WHAT TO PRODUCE:
Arrange every line of the records below as a Markdown table with two columns, Row for the line number and Text for the line itself, skipping blank lines. Leave the pictures out of the table.

(Entries on locating words and elements)
= = =
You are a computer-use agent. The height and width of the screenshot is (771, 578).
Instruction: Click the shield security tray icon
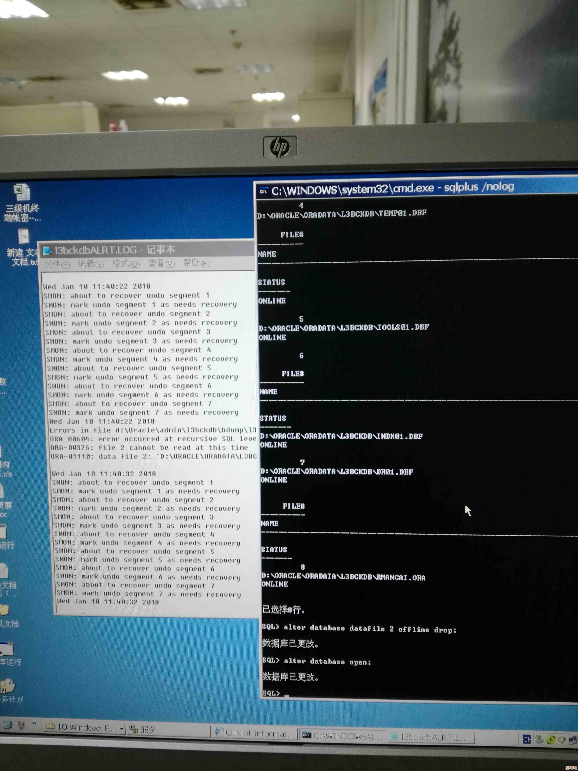[562, 740]
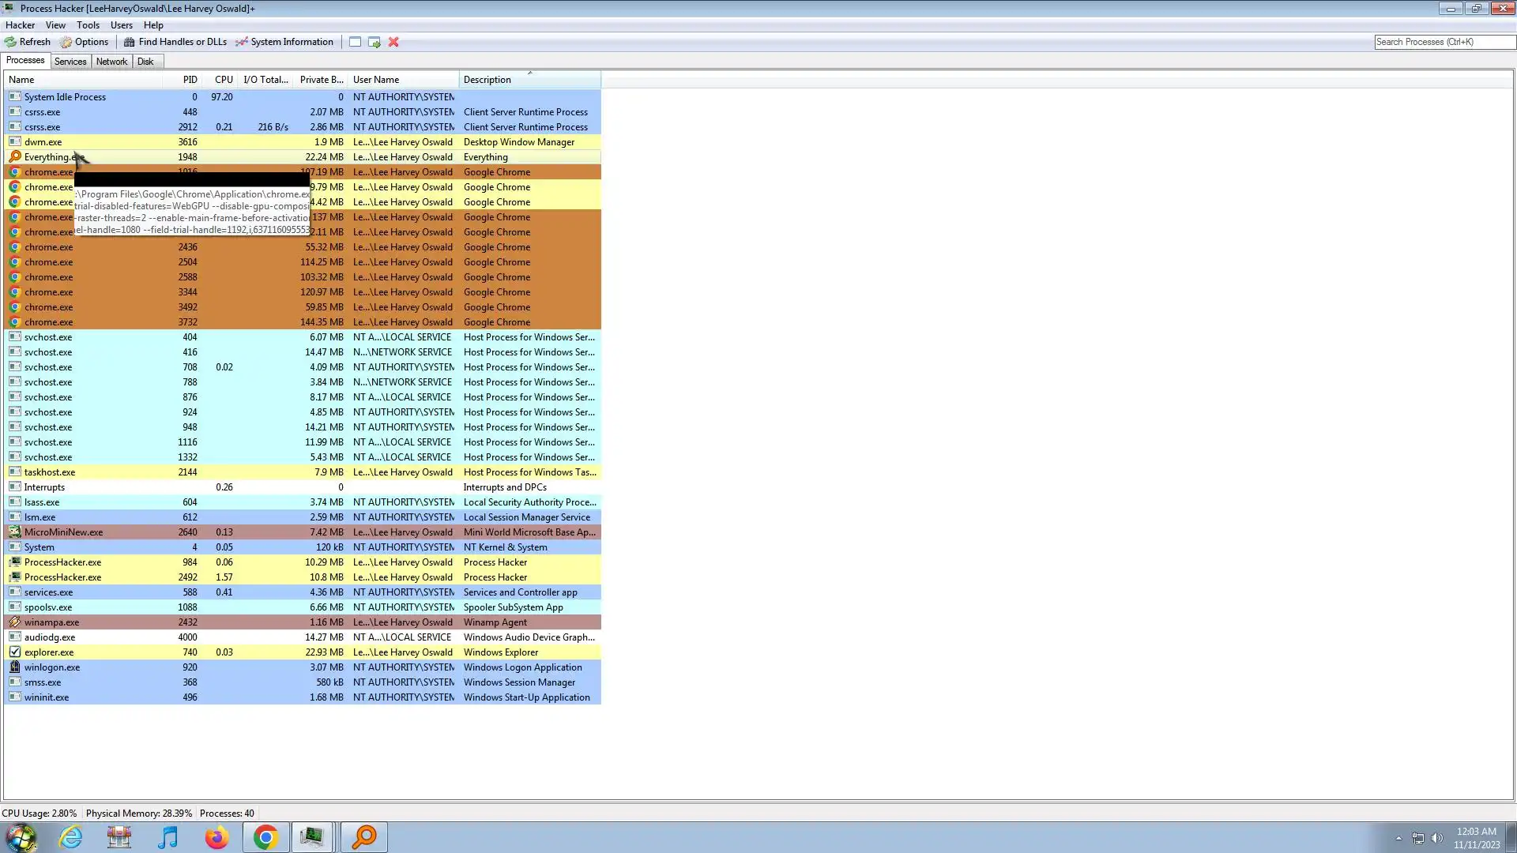Open Firefox from the taskbar
The width and height of the screenshot is (1517, 853).
coord(216,837)
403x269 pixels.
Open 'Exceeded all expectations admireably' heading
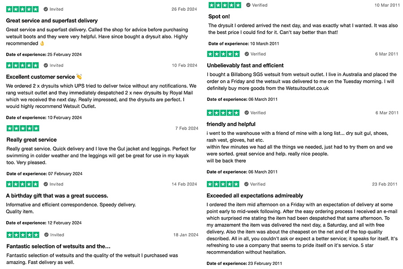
= = =
EXPECTED OUTPUT:
| Row | Text |
|---|---|
| 1 | You are a computer-use agent. The height and width of the screenshot is (771, 578). |
| 2 | Instruction: Click the shield security tray icon |
| 3 | [562, 740] |
| 4 | Open Firefox from the taskbar |
| 5 | The width and height of the screenshot is (1517, 853). |
| 6 | coord(216,837) |
| 7 | 403x269 pixels. |
| 8 | Open 'Exceeded all expectations admireably' heading |